A self-hostable bookmark-everything app (links, notes and images) with AI-based automatic tagging and full text search

https://hoarder.app

GNU Affero General Public License v3.0

6.52k stars 237 forks source link

[Feature Request] Local Scraper (Use browser auth) #172

Open brucealdridge opened 6 months ago

brucealdridge commented 6 months ago

There are a number of sites that I visit that I would like to bookmark that require authentication. A good example of this is news sites with content behind paywalls.

Using a scraper on a server won't work and will instead just save a login screen.

Can the browser extensions pass a copy of the page via the API and save that?

kamtschatka commented 6 months ago

Yes, taking screenshots is possible with chrome extensions. One issue would be that rescraping the page would not be possible as you would go to the login screen again, so there would need to be some kind of "prevent rescraping" flag.

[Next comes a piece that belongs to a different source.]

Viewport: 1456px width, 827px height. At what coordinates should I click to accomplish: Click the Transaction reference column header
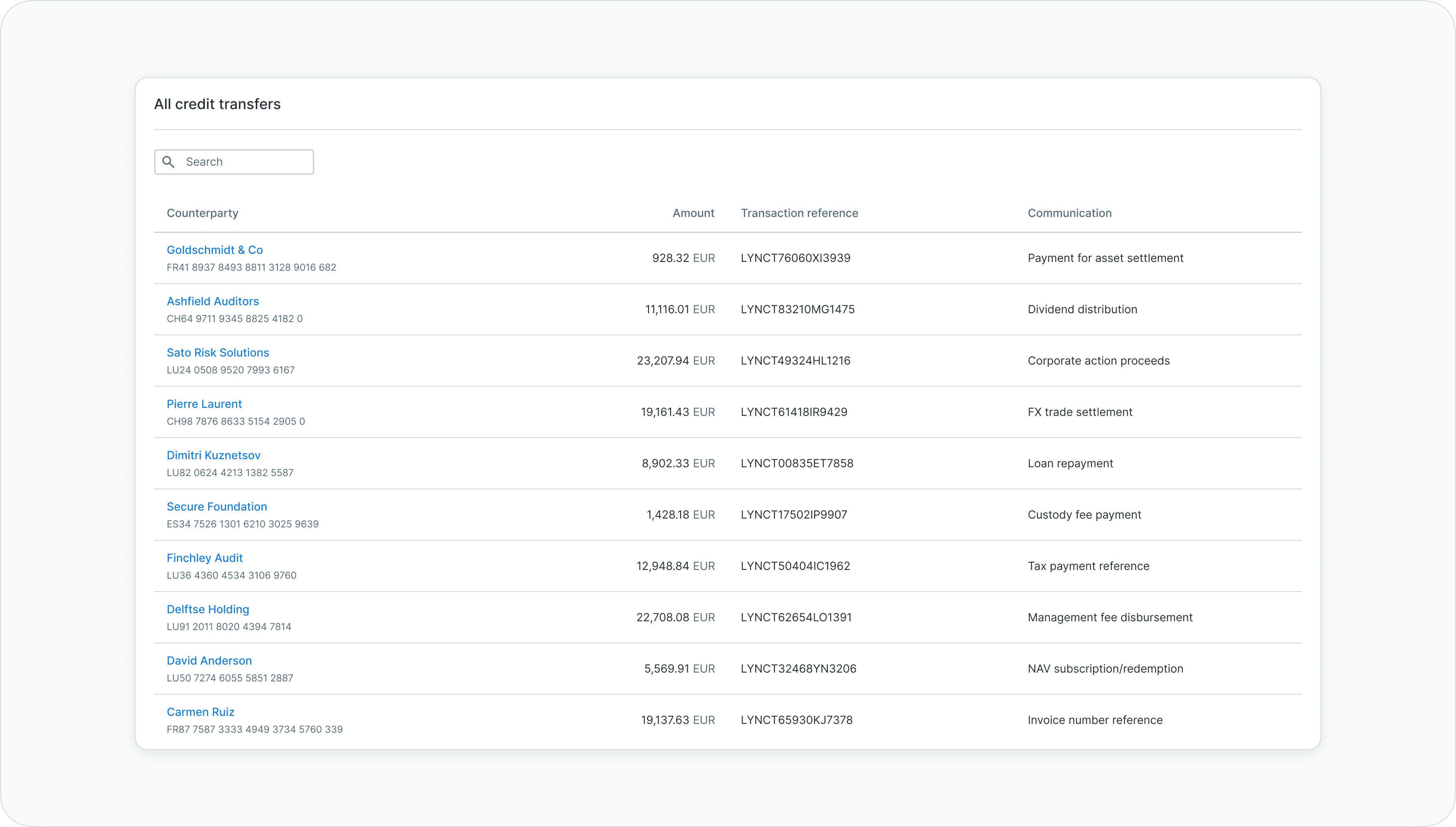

Another option would probably be to use your locally installed chrome instance for scraping the data by running a worker locally. I am not sure how user friendly that would be^^.

MohamedBassem commented 6 months ago

This makes a lot of sense. The extension itself can capture the page content so that hoarder doesn't need to crawl it. This is a reasonable feature request, will add it to our todo list :)

kureta commented 6 months ago

This would be a great feature. Also tubearchivist has a browser extension that syncs your youtube cookies with the tube archivist server. An extension that automatically shares all your cookies, or let's you choose which cookies to share, or sends the cookies of current page to hoarder before it starts scraping might be an option.

javydekoning commented 1 month ago

A similar solution to Evernote Web clipper would be awesome.

Select some text/images -> right click -> hoard.

https://chromewebstore.google.com/detail/evernote-web-clipper/pioclpoplcdbaefihamjohnefbikjilc?hl=en

huyz commented 1 month ago

NotChristianGarcia commented 2 weeks ago

^ web-clipper does exist and work. I didn't like the flow too much.

SingleFile is another project to check. It outputs .html (or an archive). I think it's easier to manage and quick to run. It has an Upload to a REST form API option in settings that sets a destination that hoarder could use if hoarder doesn't want to re-implement scraping.

errorsandwarnings commented 3 days ago

@NotChristianGarcia I agree, and came looking for similar functionality. All it needs is a REST API endpoint which single file can send to and the API endpoint parses the archive and puts it in hoarder. This will help solve so many problems. Local scrape is a really needed feature.

yinan-c commented 3 days ago

That's what I have in mind as well.

MohamedBassem commented 3 days ago

Hey folks, I know how important this feature is and it's on top of my todo list! I'll see if I can get it in the next release!